Saved data entries
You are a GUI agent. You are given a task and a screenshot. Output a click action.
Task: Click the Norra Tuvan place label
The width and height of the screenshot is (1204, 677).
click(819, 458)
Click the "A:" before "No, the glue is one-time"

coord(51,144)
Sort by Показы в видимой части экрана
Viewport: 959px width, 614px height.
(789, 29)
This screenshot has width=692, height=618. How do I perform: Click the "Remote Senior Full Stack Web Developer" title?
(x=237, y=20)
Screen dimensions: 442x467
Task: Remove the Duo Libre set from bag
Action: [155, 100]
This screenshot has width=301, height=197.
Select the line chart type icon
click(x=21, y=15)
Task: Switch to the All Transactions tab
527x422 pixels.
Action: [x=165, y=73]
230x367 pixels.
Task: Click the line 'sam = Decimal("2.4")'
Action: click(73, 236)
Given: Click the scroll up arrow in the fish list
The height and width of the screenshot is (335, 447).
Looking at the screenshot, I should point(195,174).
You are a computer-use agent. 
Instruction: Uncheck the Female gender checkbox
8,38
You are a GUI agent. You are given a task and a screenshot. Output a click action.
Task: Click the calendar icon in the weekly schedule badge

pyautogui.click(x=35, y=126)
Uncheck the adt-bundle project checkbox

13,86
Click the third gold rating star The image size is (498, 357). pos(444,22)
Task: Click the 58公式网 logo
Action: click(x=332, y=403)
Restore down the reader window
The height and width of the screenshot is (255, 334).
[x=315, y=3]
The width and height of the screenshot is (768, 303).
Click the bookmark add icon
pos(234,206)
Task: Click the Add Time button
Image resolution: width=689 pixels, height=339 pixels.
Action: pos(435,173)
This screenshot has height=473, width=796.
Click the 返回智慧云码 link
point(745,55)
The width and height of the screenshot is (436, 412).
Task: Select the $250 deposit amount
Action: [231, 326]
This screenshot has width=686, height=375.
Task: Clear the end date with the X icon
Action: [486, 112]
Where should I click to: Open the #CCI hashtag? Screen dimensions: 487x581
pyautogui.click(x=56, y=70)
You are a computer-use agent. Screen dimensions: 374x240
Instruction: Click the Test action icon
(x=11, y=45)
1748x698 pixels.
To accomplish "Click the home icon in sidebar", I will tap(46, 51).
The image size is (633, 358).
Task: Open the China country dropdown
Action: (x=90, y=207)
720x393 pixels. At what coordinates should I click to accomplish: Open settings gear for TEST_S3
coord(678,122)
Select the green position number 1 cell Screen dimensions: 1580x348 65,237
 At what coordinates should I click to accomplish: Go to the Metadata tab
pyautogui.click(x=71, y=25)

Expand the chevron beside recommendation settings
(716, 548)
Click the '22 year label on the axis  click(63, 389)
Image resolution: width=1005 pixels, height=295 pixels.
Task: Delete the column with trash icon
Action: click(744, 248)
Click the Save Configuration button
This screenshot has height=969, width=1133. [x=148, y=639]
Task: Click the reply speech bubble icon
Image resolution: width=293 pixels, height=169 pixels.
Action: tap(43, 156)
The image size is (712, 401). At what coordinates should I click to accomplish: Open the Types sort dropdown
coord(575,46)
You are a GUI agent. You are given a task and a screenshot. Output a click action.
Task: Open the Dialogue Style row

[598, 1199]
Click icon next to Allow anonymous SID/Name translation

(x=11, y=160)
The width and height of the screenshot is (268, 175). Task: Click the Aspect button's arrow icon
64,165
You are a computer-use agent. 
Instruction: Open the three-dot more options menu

▶ **Task statement**:
Word for word, write out every entry shown above.

▶ **Result of this exercise**:
You are a GUI agent. You are given a task and a screenshot. Output a click action.
Task: Click the Norra Tuvan place label
The width and height of the screenshot is (1204, 677).
click(819, 458)
Click the "A:" before "No, the glue is one-time"

coord(51,144)
Sort by Показы в видимой части экрана
Viewport: 959px width, 614px height.
(789, 29)
This screenshot has width=692, height=618. How do I perform: Click the "Remote Senior Full Stack Web Developer" title?
(x=237, y=20)
Screen dimensions: 442x467
Task: Remove the Duo Libre set from bag
Action: [155, 100]
This screenshot has width=301, height=197.
Select the line chart type icon
click(x=21, y=15)
Task: Switch to the All Transactions tab
527x422 pixels.
Action: [x=165, y=73]
230x367 pixels.
Task: Click the line 'sam = Decimal("2.4")'
Action: click(73, 236)
Given: Click the scroll up arrow in the fish list
The height and width of the screenshot is (335, 447).
Looking at the screenshot, I should point(195,174).
You are a computer-use agent. 
Instruction: Uncheck the Female gender checkbox
8,38
You are a GUI agent. You are given a task and a screenshot. Output a click action.
Task: Click the calendar icon in the weekly schedule badge

pyautogui.click(x=35, y=126)
Uncheck the adt-bundle project checkbox

13,86
Click the third gold rating star The image size is (498, 357). pos(444,22)
Task: Click the 58公式网 logo
Action: click(x=332, y=403)
Restore down the reader window
The height and width of the screenshot is (255, 334).
[x=315, y=3]
The width and height of the screenshot is (768, 303).
Click the bookmark add icon
pos(234,206)
Task: Click the Add Time button
Image resolution: width=689 pixels, height=339 pixels.
Action: pos(435,173)
This screenshot has height=473, width=796.
Click the 返回智慧云码 link
point(745,55)
The width and height of the screenshot is (436, 412).
Task: Select the $250 deposit amount
Action: [231, 326]
This screenshot has width=686, height=375.
Task: Clear the end date with the X icon
Action: [486, 112]
Where should I click to: Open the #CCI hashtag? Screen dimensions: 487x581
pyautogui.click(x=56, y=70)
You are a computer-use agent. Screen dimensions: 374x240
Instruction: Click the Test action icon
(x=11, y=45)
1748x698 pixels.
To accomplish "Click the home icon in sidebar", I will tap(46, 51).
The image size is (633, 358).
Task: Open the China country dropdown
Action: (x=90, y=207)
720x393 pixels. At what coordinates should I click to accomplish: Open settings gear for TEST_S3
coord(678,122)
Select the green position number 1 cell Screen dimensions: 1580x348 65,237
 At what coordinates should I click to accomplish: Go to the Metadata tab
pyautogui.click(x=71, y=25)

Expand the chevron beside recommendation settings
(716, 548)
Click the '22 year label on the axis  click(63, 389)
Image resolution: width=1005 pixels, height=295 pixels.
Task: Delete the column with trash icon
Action: click(744, 248)
Click the Save Configuration button
This screenshot has height=969, width=1133. [x=148, y=639]
Task: Click the reply speech bubble icon
Image resolution: width=293 pixels, height=169 pixels.
Action: tap(43, 156)
The image size is (712, 401). At what coordinates should I click to accomplish: Open the Types sort dropdown
coord(575,46)
You are a GUI agent. You are given a task and a screenshot. Output a click action.
Task: Open the Dialogue Style row

[598, 1199]
Click icon next to Allow anonymous SID/Name translation

(x=11, y=160)
The width and height of the screenshot is (268, 175). Task: Click the Aspect button's arrow icon
64,165
You are a computer-use agent. 
Instruction: Open the three-dot more options menu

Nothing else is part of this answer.